Blank Pages in my Bathrobe

I am lost without my looming, wordy novel to keep me company. For the past three months, I sat for hours each day, talking with my characters, preferring the world they inhabited to my own. I created obstacles for them and myself. I transcribed their feelings and followed them on their journeys until, together, we approached the end. They carried on, dancing their way through their imaginary lives, and I stepped back. The lights faded out on the scene, and I faded with them.

Now I am my novel's disgruntled ex-lover, who feels that we broke things off long before our relationship ran its course. I sit around in my bathrobe, thinking about my novel, too depressed to get dressed because what's the point of the world anymore? How can I go on without a never-ending project to tinker with and perfect, picking at the novel's shortcomings and insecurities until our once-happy relationship is reduced to arguments and bouts of self-loathing?



I try to continue the pattern of living the novel and I once shared. I get up every morning and sit at my computer, now devoid of my partner. It was easy to awake with the sense that something comfortable, something I knew so well, was waiting for me, begging me to spend time with it. Now I sit here alone, trying to make new friends with the little ideas that float through my head. I'm bad at making new friends. I exchange numbers, I promise to call the ideas when I'm free so we can get together. Sometimes I even follow through and spend a night with them, transcribing what these new ideas wish to share with me, but it doesn't feel the same. And it's too much effort.

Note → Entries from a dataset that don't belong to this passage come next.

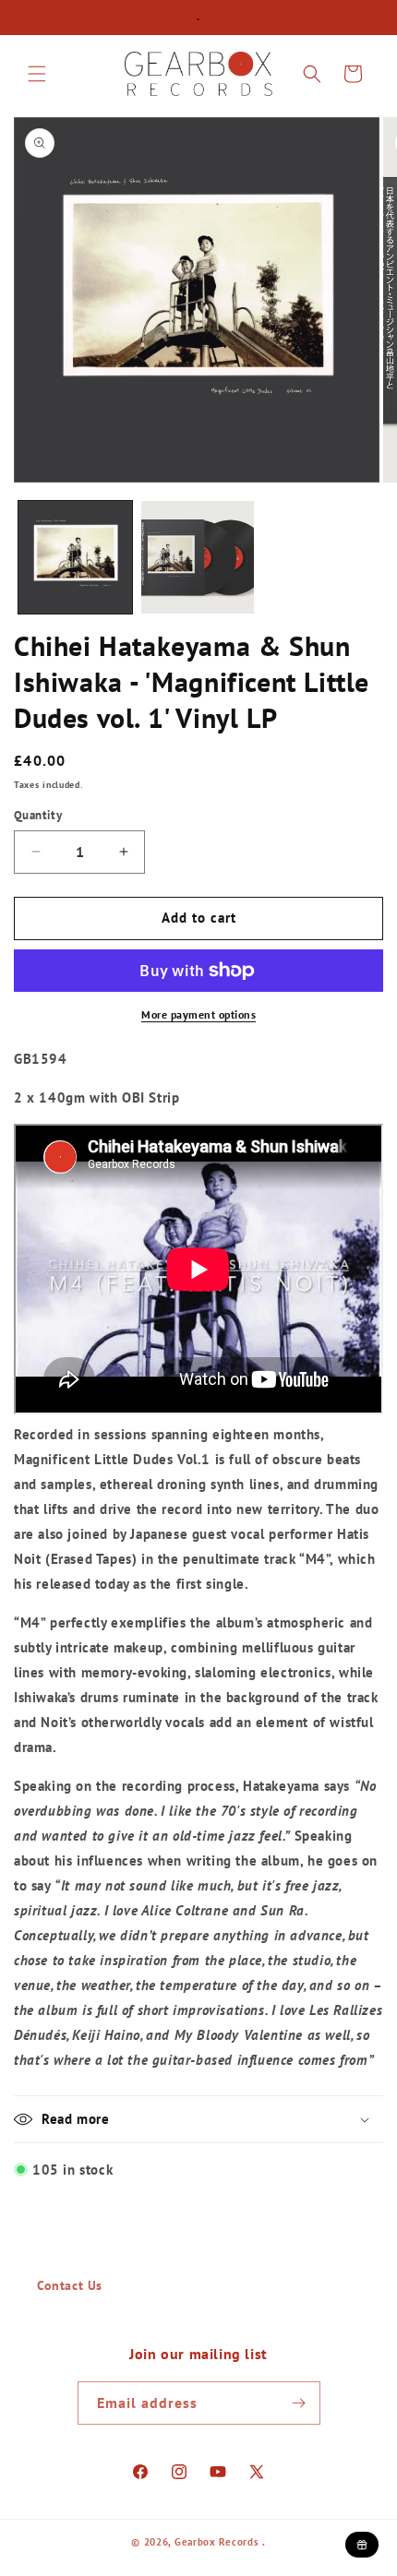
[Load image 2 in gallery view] (198, 557)
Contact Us (69, 2285)
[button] (37, 74)
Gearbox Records (216, 2541)
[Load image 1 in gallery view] (75, 557)
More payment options (198, 1014)
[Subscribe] (299, 2403)
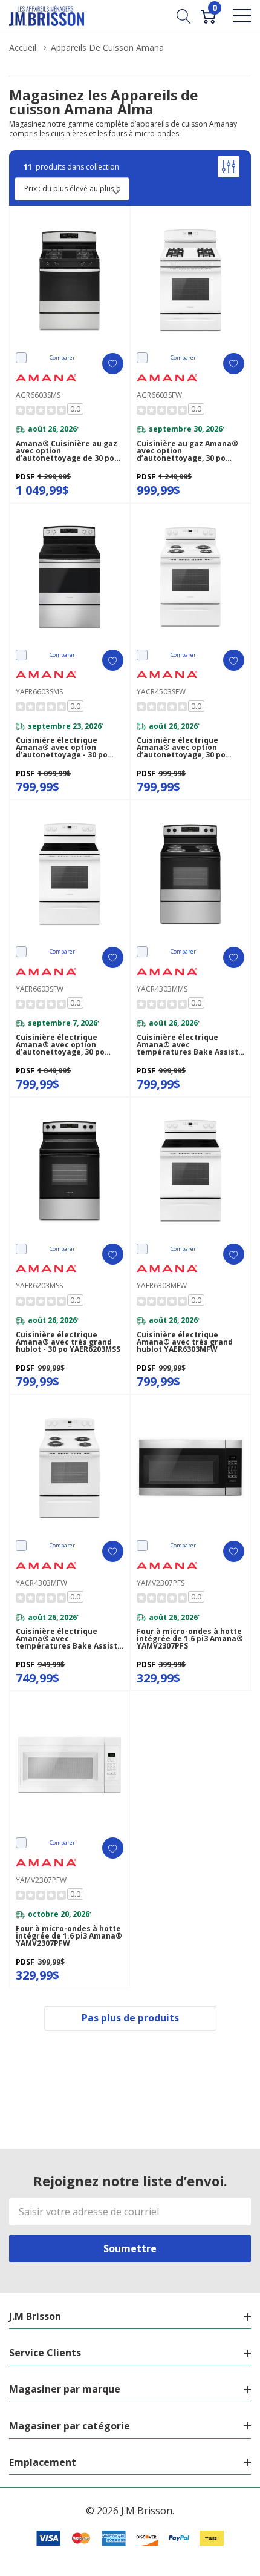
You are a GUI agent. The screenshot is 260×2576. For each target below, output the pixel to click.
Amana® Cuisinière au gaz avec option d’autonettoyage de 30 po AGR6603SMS (66, 451)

I resign myself to watching old stand-up specials online and catch up on all the British panel shows. I create elaborate YouTube playlists, mostly comprised of sad jazz. A recording of Radiohead's 'Karma Police' by the Bad Plus is a favorite, aptly conveying my mood in a way that only a jazzy, instrumental cover of a Radiohead song could.

I make lists of literary magazines who might take an interest in some of the new ideas, avoiding the larger and more prestigious ones like the Paris Review and the New Yorker. I'm not ready for those. I stick to the ones marked 'FLEDGLING' on the duotrope.com site. Someone at a fledgling literary magazine might take pity on one of my sad little ideas and offer to give it a home.

Last night, I started a new list, one entitled 'Things to Add During the Novel Edit'. It's blank. After an hour of staring down at the paper, I inked a large number 1 on the top line. I thought that might offer me an incentive to pen a sentence to follow the number, so it didn't look so lonely on the page. It didn't. 1 remains alone.

I'm not ready to revisit the novel yet. My plan was to start the edit tomorrow, but I'm not ready to peer at my past love with an evil and critical eye, analyzing and decompressing all the nonsense that seemed so fun and brilliant in the moment. I'll give myself another week to sit in my bathrobe, scrolling through YouTube videos, trying to build new relationships with the new ideas. I want to return to the novel and wallow in its comfort, but it's not ready to invite me back. So I'll wait, and busy myself with other things and pretend they're as important as they novel, until we're both ready to see each other again.